Generalized Additive Models
Generalized additive models extend linear models and generalized linear models by flexibly modeling additive nonlinear relationships between the predictors and the response. Whereas linear models assume that the response is linear in each predictor, additive models assume only that the response is affected by each predictor in a smooth way. The response is modeled as a sum of smooth functions in the predictors, where the smooth functions are estimated automatically using smoothers. Additive models may be useful for obtaining a final fit or for exploring what types of variable transformations might be appropriate for use in a standard linear model.
To fit a generalized additive model
Choose Statistics
Regression
Generalized
Additive. The
dialog shown below appears.
Model page
In the Generalized Additive Models dialog, the Model page contains the following options:
Data
Data Set
Select a data set from the dropdown list or type the name of a data set. You can also type into the Data Set edit field any expression that evaluates to a data set.
Weights
Enter the column that specifies weights to be applied to all observations used in the analysis. To weight all rows equally, leave this blank.
Enter an S-PLUS expression that identifies the rows to use in the analysis.

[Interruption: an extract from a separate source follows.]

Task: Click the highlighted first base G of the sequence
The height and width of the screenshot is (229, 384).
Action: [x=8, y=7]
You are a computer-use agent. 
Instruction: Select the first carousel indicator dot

To use all the rows in the data set, leave this field blank.
Select this box to omit from the analysis any rows in the data set that contain missing values for any of the variables in the model.
Formula
In the Formula field, enter a formula specifying the desired model. In its simplest form a formula consists of the response variable, a tilde (~), and a list of predictor variables separated by "+"s. An intercept is automatically included by default.
Create Formula
Click the Create Formula button to open a formula builder dialog used to construct a formula specifying the desired model. See the online Help section Building Formulas for more information.
Model
Family Select a distribution family for the model.
Link Select the link function for the model. The link function of the response is modeled as the sum of linear terms. The possible link functions depend on the family.

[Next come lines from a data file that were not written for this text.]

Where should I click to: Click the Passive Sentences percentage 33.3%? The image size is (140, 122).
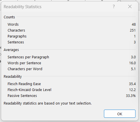[131, 96]
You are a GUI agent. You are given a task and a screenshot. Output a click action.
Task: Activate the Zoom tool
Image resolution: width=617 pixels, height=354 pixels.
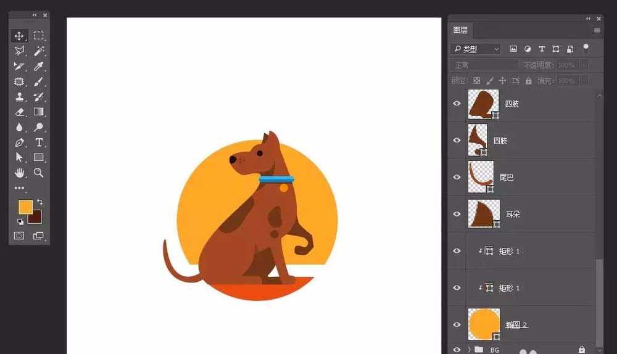(x=38, y=173)
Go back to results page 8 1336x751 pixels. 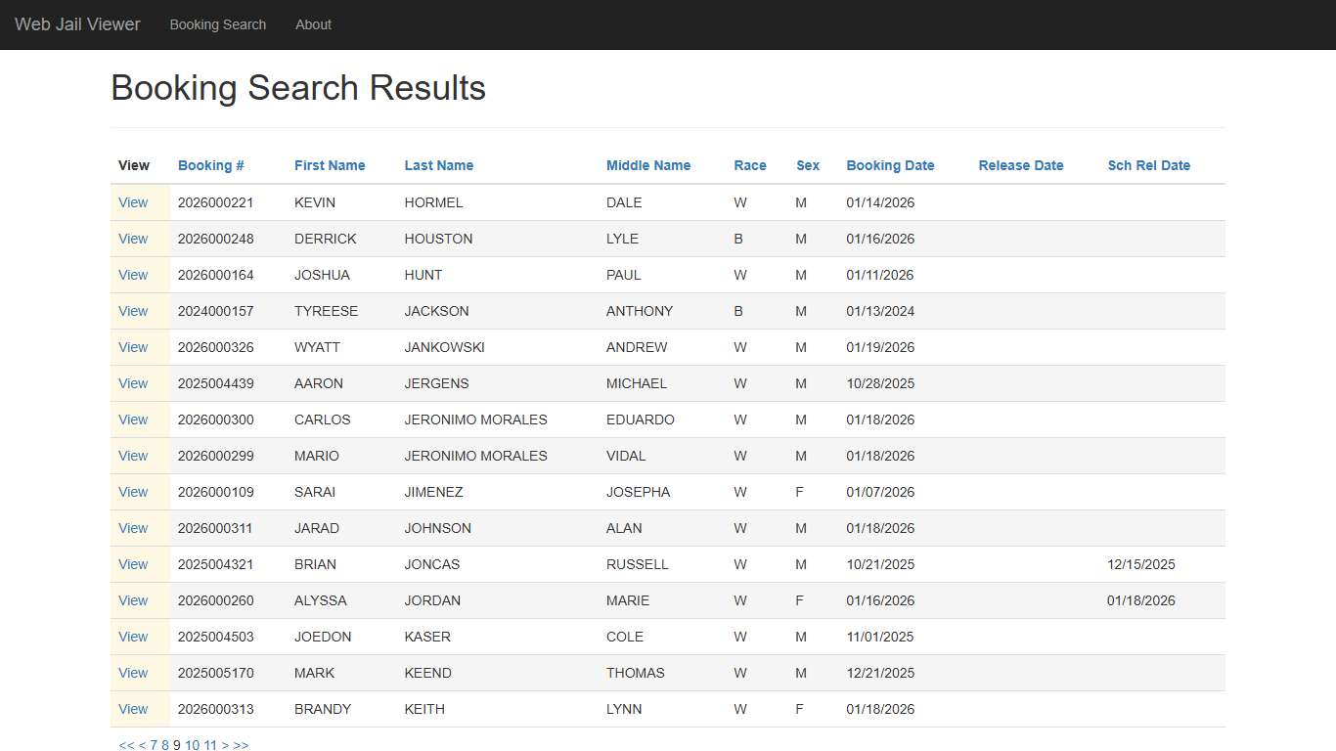click(164, 745)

Variance For the quasi family a variance function can be selected.
Save Model Object
In the Save As field, enter the name for the object in which to save the results of the analysis. If an object with this name already exists, its contents are overwritten. The model object can be used in later functions such as plotting.
Options page
In the Generalized Additive Models dialog, the Options page contains the following options:
Optimization Parameters
Enter a numeric value specifying the maximum number of iterations to perform for the maximum likelihood estimation procedure.
Enter a positive number used as the tolerance for the convergence criterion in the algorithm.
Maximum Backfitting Iterations
Enter the maximum number of backfitting iterations.
Backfitting Convergence Tolerance
Enter the convergence threshold for backfitting iterations.
Print Iteration Trace
Select to print a summary of each iteration.
Results page
In the Generalized Additive Models dialog, the Results page contains the following options:
Printed Results
Short Output for Generalized Additive Model
Display a short summary of the model fit to the designated output window. This includes the model call, the degrees of freedom and the residual deviance.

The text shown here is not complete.